UNCONVENTIONAL CONVENTION
Saturday is the core of the convention, when the bulk of the learning happens. It’s also when the eyes glaze over around three in the afternoon, as speaker 7 goes on and on and on. Luckily, this is baseball, and you can always dream away, of warm afternoons and two-hop groundballs, or take a walk to the equipment area — or to the bar, where in this case you were likely to find Jim Lefebvre discussing his cameo appearance in the Batman show.
CORE OF COACHES
The charm of the EBCA and its supporters is that this is a small group of men who work incredibly hard to introduce coaches of all stripes to the European baseball scene. It’s a credit to guys like Germany’s Georg Apfelbaum and Jim Jones, a former Wyoming and St. Mary’s college coach who’s been involved in European baseball for 20 years. Mr. Jones is still going, and on Saturday served up a pro talk on medicine ball workouts.
ODD BALLS
The choice of convention speakers is refreshingly unconventional. Last year, the EBCA brought over a sports psychologist who lectured on the hidden psychological pain inflicted on young players by their overbearing parents. His meditation technique involved tapping yourself on the forehead.
STRONG
This year, one of the more interesting guest speakers was a 28-year-old Arizona Diamondbacks strength coach named Vaughn Robinson. Until the spring, he’ll live in Amsterdam and work with top European baseball prospects. We should differentiate soreness from pain, he said. The first is a healthy side effect of hard training; the second a sign of injury. Players don’t necessarily need to work out for more than an hour at a time, he said.
Interestingly, his science is not exact. For example, one question is why pitchers seem to pick up velocity in the days before an elbow blowout.
RUN
Steve Janssen is as good as any European coach at lecturing on fundamentals. The problem with base-running, he rightly pointed out, is that nobody ever practices it. He offered a useful acronym for getting runners’s heads in the right place as soon as they get to first base: BSBD, pick up BALL, see SIGN, check scoreBOARD and be ready to DIVE back to first.
MORE STORIES
And of course, there was Mr. Lefebvre, cooking up a lecture that combined stories, teaching points and advice on life:
- They call it hand-eye coordination, so obviously your hands should start out near your eyes.”

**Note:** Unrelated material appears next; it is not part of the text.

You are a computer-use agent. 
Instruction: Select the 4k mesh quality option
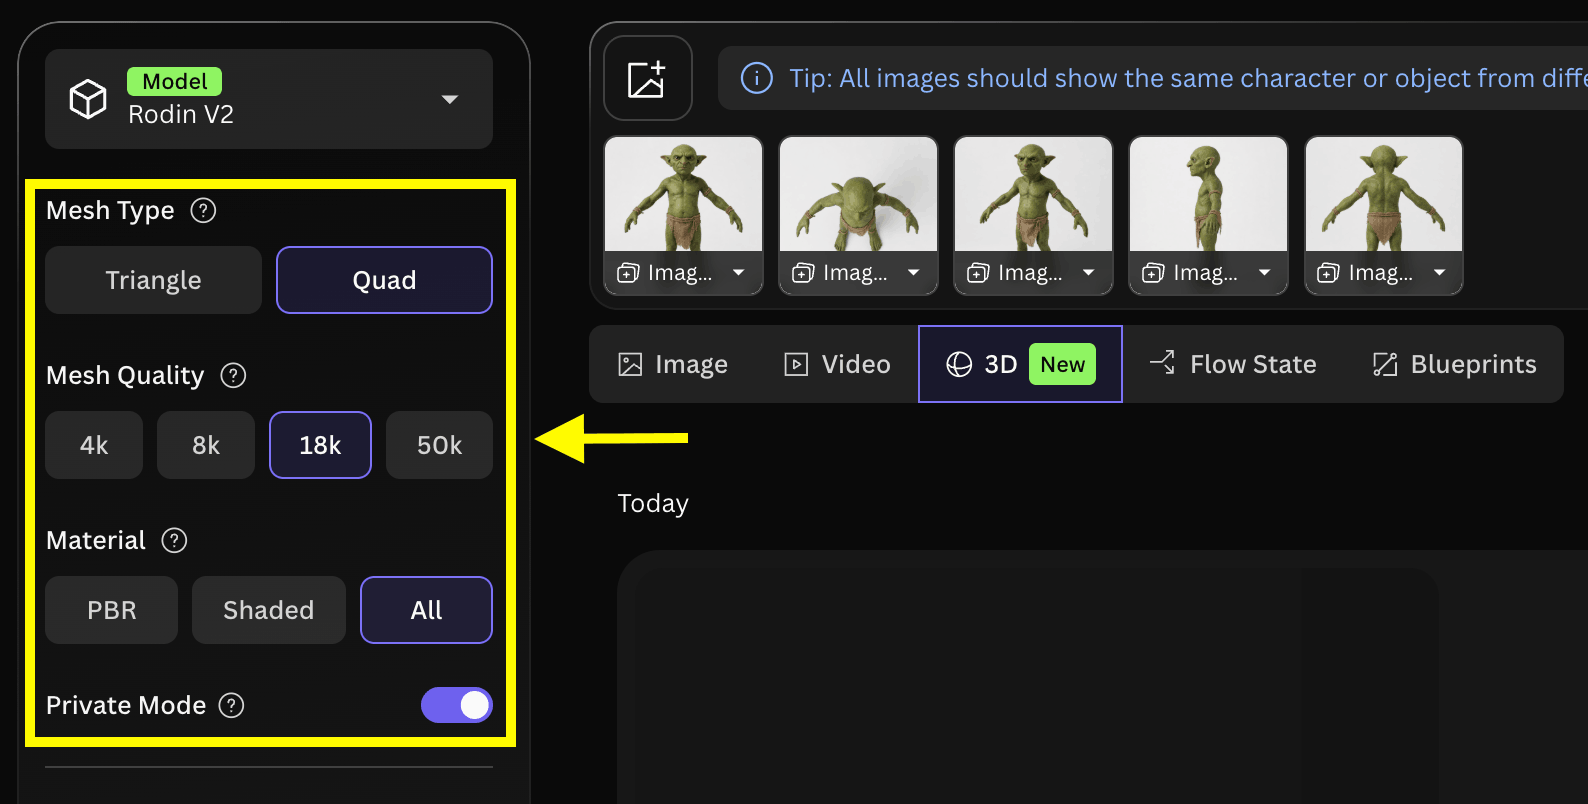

- A drill: Strap socks to beginning player’s wrists to allow them to practice throwing without losing any balls.
- Major Leaguers hit .700 on line drills and hard groundballs.
- “Players have to have FUN at the entry level” to get them to keep playing.
EAT EAT EAT
Then it was on to my wife’s restaurant for hours of fine pasta and wine. You can do worse than a high-level 28-headed baseball conversation at your family eatery. The baseball gods are good.